Hidden beyond the obstruction were sunfish. The rock echoed with their shrieks, which grew louder and louder.

Vonnie grimaced. The reality was that mecha were ideal for this world. She couldn’t have fit into those holes even if she’d had the guts to try, and, worse, she expected the sunfish to greet the probes with violence. They all did.

“How far away is our next team?” Koebsch asked.

“110 and 111 are five kilometers out,” Frerotte said. “114 and 115 are even further. I didn’t want to pull them from their grids.”

The sunfishes’ screaming resolved into a physical presence. Radar identified three contacts — then four — seven — eight. Tom and Jill led the pack. They fluttered through the jagged rock, their voices flooding every crevice.

112 and 113 answered them. If Pärnits was right, the probes’ tone was welcoming, but the voices of the sunfish increased in pitch, exceeding frequencies over 100,000 Hertz. Their screams became a war cry.

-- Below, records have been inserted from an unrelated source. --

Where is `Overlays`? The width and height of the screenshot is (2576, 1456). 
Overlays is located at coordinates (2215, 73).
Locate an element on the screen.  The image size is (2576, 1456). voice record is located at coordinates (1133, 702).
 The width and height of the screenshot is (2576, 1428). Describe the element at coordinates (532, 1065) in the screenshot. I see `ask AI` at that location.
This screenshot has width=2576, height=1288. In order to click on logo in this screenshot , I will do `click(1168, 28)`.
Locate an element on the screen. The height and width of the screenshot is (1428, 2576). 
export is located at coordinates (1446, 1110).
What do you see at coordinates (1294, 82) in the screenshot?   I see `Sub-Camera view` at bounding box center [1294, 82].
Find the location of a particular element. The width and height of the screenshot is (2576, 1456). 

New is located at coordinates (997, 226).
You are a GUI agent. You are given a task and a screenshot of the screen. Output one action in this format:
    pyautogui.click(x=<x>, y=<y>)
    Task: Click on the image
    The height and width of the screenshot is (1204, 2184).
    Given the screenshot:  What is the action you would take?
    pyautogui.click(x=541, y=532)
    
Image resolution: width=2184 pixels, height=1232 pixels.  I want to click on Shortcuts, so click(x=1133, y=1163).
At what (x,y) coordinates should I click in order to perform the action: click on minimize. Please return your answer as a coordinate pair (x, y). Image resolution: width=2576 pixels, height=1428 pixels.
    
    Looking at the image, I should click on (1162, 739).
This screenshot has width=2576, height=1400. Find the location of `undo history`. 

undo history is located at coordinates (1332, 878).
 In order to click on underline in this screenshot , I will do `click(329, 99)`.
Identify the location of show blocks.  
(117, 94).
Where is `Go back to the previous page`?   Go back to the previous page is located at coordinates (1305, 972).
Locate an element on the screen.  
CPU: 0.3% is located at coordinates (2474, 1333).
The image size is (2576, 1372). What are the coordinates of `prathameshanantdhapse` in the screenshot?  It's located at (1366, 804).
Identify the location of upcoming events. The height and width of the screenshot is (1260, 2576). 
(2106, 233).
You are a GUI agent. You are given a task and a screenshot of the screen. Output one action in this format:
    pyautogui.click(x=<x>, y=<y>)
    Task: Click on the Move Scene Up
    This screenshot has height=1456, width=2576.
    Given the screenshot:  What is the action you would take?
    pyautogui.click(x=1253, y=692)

“Here we go,” Koebsch said.

Four sunfish spun out of a gap in the ceiling and latched onto the rock above the probes, clenching their arms, their bodies poised to leap again. It was the same menacing pose Tom had assumed in the tunnel.

“They’re going to attack,” Frerotte said, but Vonnie said, “No, they always display aggression. You need to do the same.”

“She’s right. I can improvise those body shapes,” Metzler said. At his command, 112 and 113 mimicked the sunfish, drawing themselves into predatory, piston-like shapes.

Four more sunfish emerged from a hole in the wall. Tom was among this group. They seized positions on the rock overhead. The probes were surrounded.

From this position of strength, four sunfish showed the undersides of their arms — two arms each — two sunfish from each quartet. Intricate patterns rippled through their pedicellaria and tube feet.

“They’re emitting scent!” Metzler said. “Frerotte, take over 113. Talk to them. I want 112 working on sample capture and analysis.”

“Roger that,” Frerotte said. Sweeping his gloves into his display, he led 113 through a new dance. The probe lifted two of its arms like the sunfish.

“We’re not going to be able to match their scents,” Pärnits said. “They’ll realize something’s wrong.”

“They know the probes are different,” Vonnie said. “Don’t run. If we try to get away, they’ll catch us. Let’s see what happens. Keep talking.”

Beside her, Metzler flashed a smile.

Did he like hearing her argue with Pärnits? There wasn’t time to read his expression. This close to the sunfish, every second was a gold mine. The probes’ telemetry filled with X-rays, linguistic algorithms, and 112’s first chem reports.

“Wow!” Metzler said, laughing.

Everyone was entranced. They were spellbound, even Koebsch. The moment was so exceptional he’d forgotten himself and his prudent nature.

“I think they’re accepting us,” Metzler said.

“The computers think so, too,” Pärnits said, highlighting ten clips on the group feed.

He ran an overlay of four different sunfish repeating the same wriggles through their pedicellaria. It was a contracting motion. It looked like a circle closing into a dot.

“That could mean ’Come with us’ or ’Go inside,’” Pärnits said.

“Tell them ’Yes,’” Koebsch said.

Frerotte ordered both probes to spread their arms and curl each tip upward. Like Metzler, he was smiling. Everyone was talking too loudly now, sharing the same electricity.

Vonnie turned at the chime of an alarm. “Wait. There’s movement back where we left our spies.”